(Beginning of Input data)

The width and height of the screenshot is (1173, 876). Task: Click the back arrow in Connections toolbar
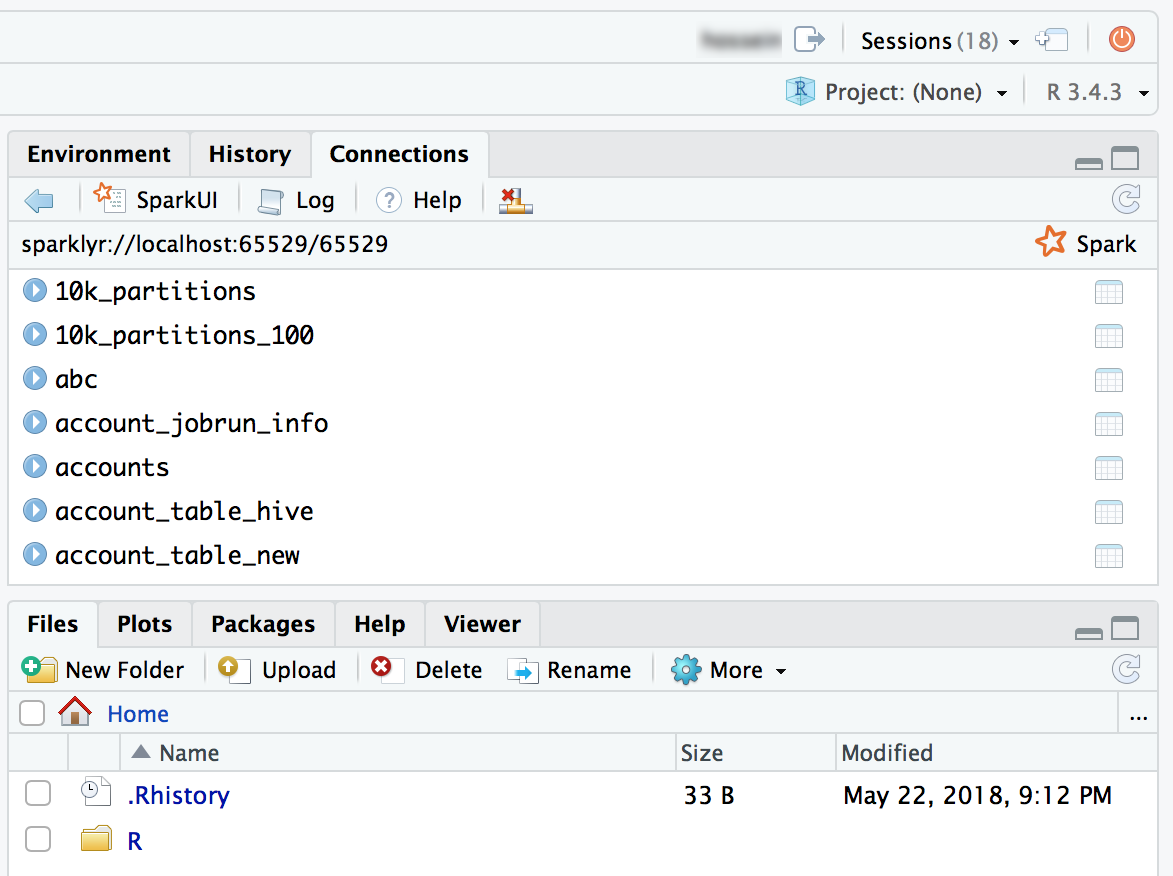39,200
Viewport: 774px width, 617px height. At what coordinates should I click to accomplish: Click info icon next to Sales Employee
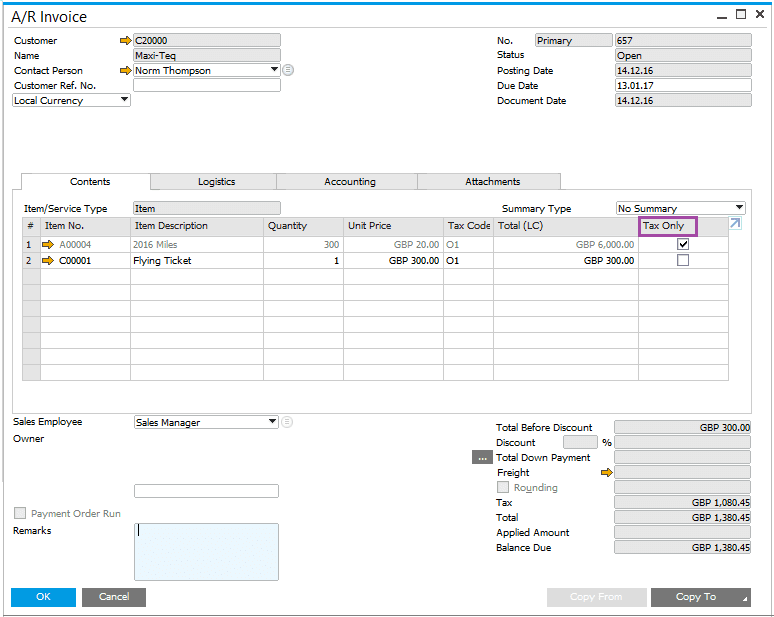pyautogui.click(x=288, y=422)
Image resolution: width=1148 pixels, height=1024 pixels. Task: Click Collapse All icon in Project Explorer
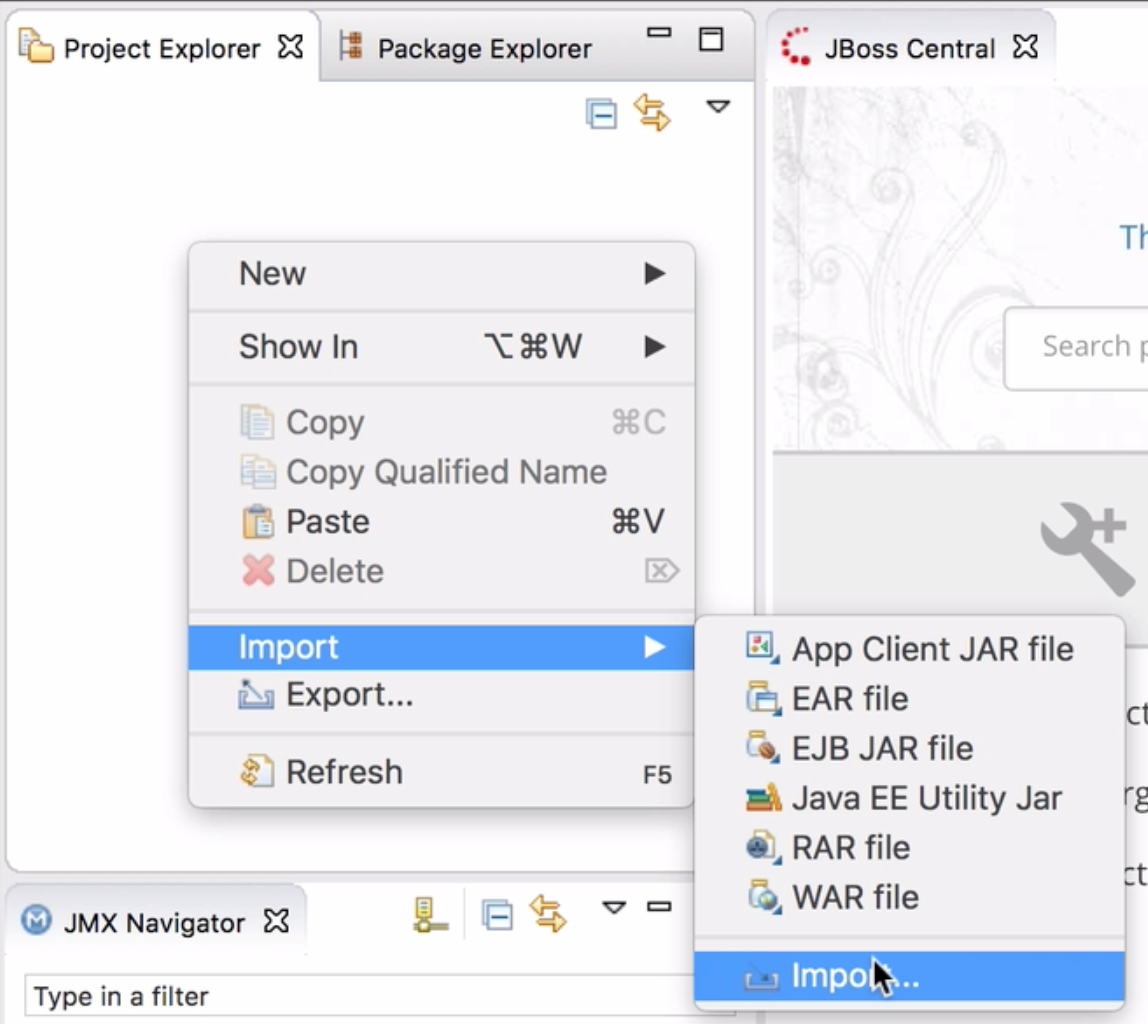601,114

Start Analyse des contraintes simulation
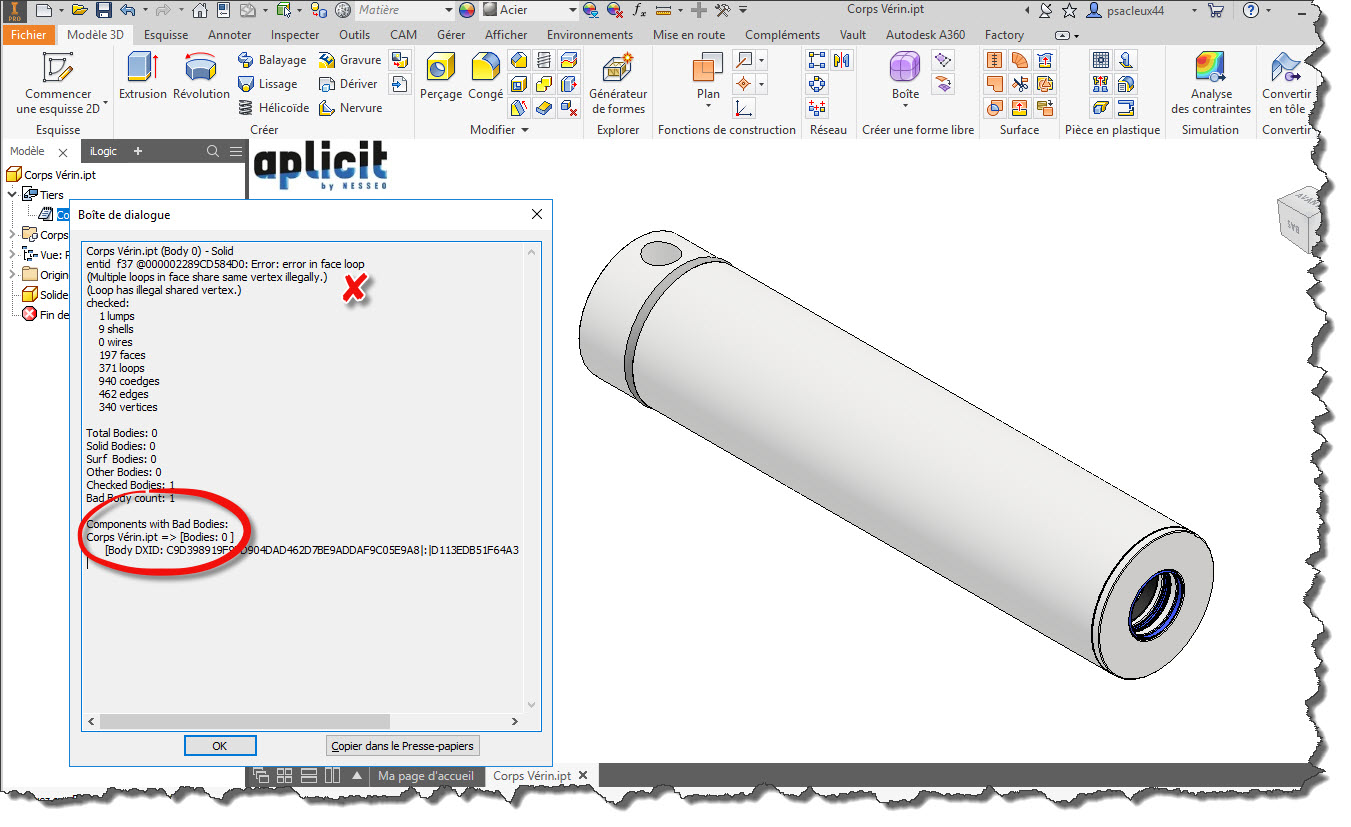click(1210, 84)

(End of Input data)

[Brief] Copy out all the data exactly. No images belong in the copy.

[Finished task]
The width and height of the screenshot is (1173, 876). Task: Click the back arrow in Connections toolbar
39,200
Viewport: 774px width, 617px height. At what coordinates should I click to accomplish: Click info icon next to Sales Employee
pyautogui.click(x=288, y=422)
Image resolution: width=1148 pixels, height=1024 pixels. Task: Click Collapse All icon in Project Explorer
601,114

Start Analyse des contraintes simulation
click(1210, 84)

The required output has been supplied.